**Task brief:**
Find the line with "Task: Click the 'USM Test Range, MS' label" in the data below. Repeat it and every line after it exactly, but not the pictures.

**Given entries:**
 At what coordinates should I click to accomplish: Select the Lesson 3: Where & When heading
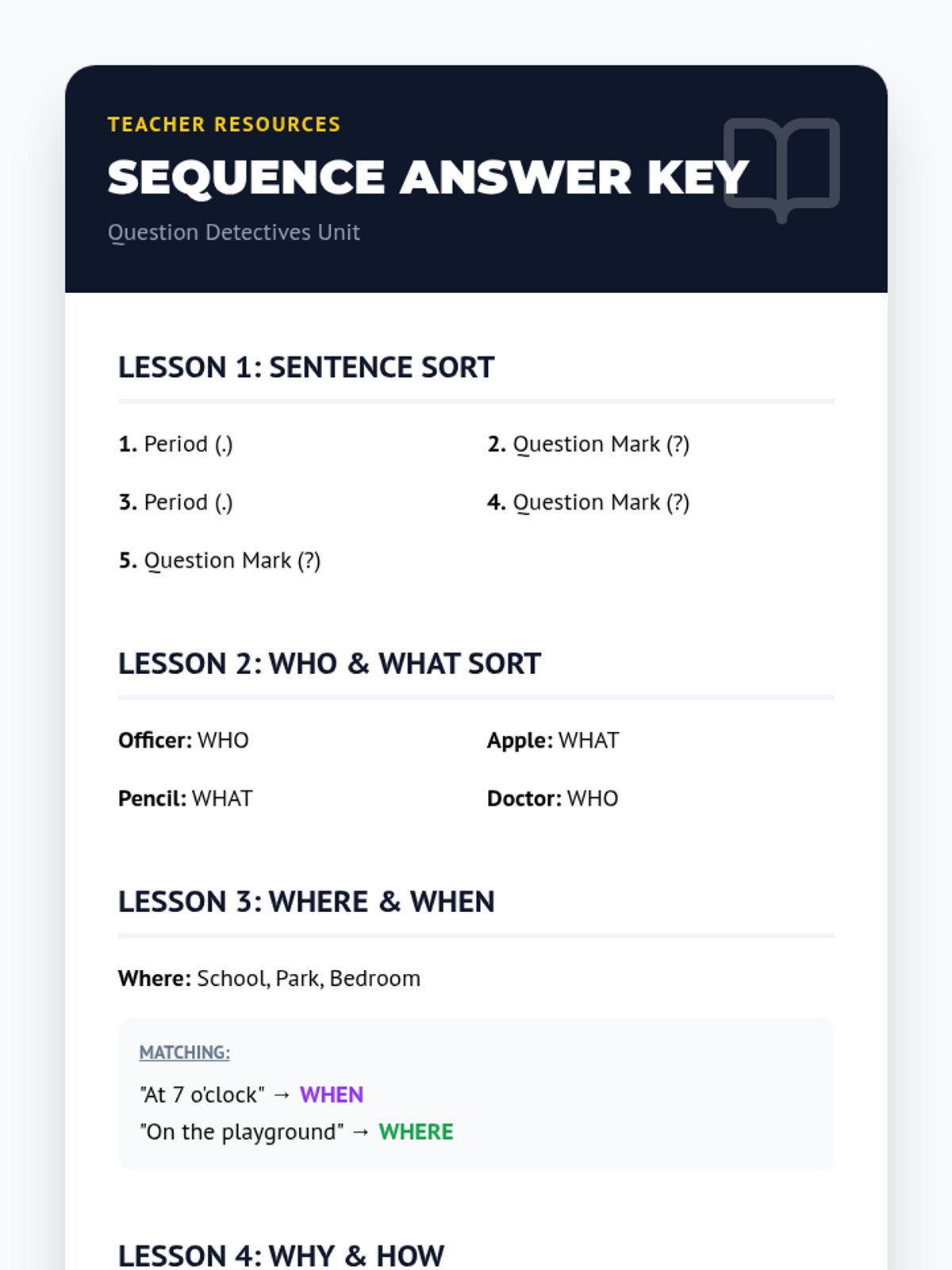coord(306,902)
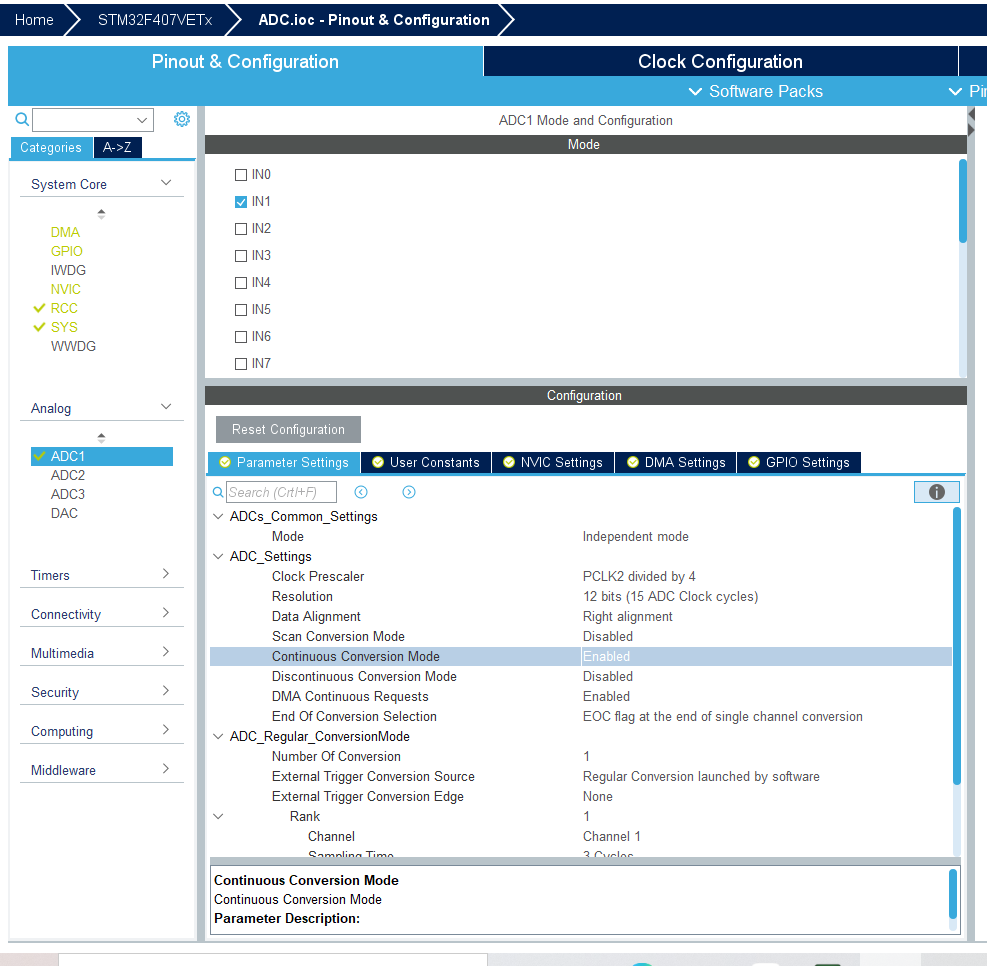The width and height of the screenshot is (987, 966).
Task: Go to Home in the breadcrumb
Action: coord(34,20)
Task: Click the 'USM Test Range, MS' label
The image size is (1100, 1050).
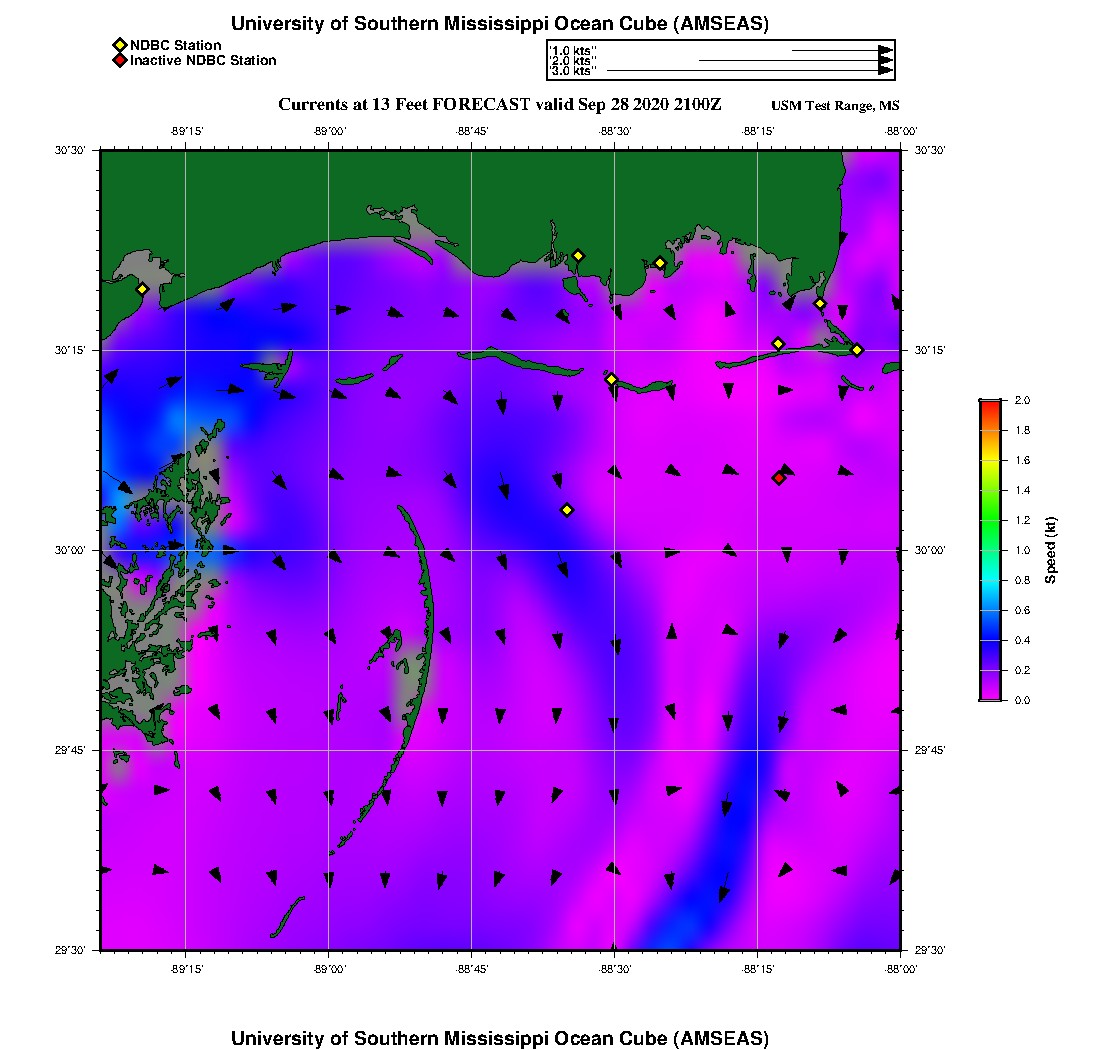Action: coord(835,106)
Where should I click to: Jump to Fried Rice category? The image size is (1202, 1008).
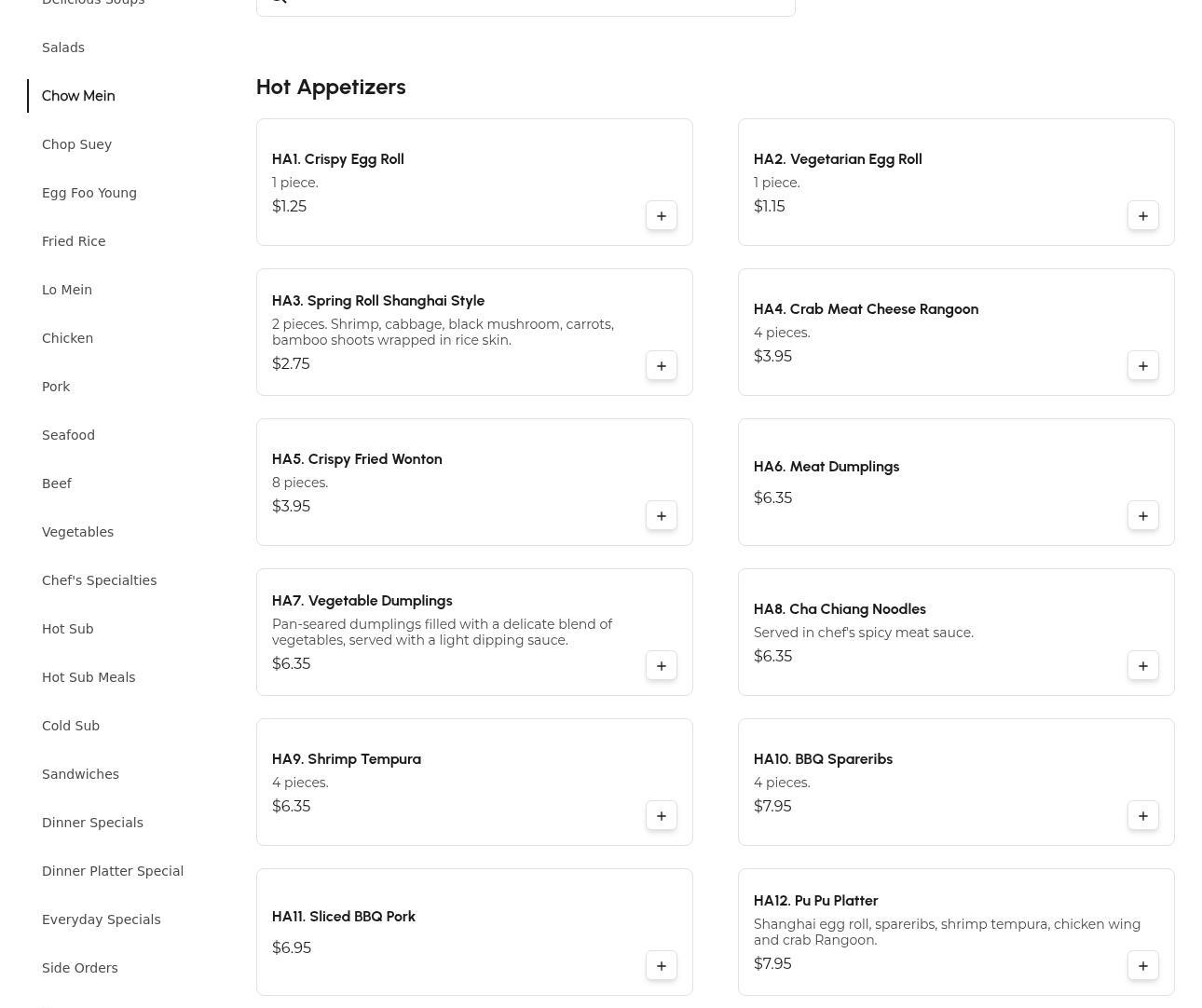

**Solution:**
Task: Click the 'USM Test Range, MS' label
The image size is (1100, 1050).
Action: coord(835,106)
Where should I click to: Jump to Fried Rice category? The image size is (1202, 1008).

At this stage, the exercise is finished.